**Given data**:

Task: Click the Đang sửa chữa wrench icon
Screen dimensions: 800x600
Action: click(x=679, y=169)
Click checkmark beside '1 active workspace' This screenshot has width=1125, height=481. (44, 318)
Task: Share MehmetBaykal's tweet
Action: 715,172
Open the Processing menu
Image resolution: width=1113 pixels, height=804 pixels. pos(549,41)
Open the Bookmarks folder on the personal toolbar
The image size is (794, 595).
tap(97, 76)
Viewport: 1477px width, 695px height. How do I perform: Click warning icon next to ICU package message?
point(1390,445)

...

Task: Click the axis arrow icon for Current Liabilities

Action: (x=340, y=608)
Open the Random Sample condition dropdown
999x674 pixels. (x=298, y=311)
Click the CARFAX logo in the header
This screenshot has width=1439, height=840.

**What you have to do**:
Your answer must be the lines above from the one containing "Open the Random Sample condition dropdown" to the one containing "This screenshot has width=1439, height=840.", both included, restated word for word.

**Exercise result**:
Open the Random Sample condition dropdown
999x674 pixels. (x=298, y=311)
Click the CARFAX logo in the header
This screenshot has width=1439, height=840.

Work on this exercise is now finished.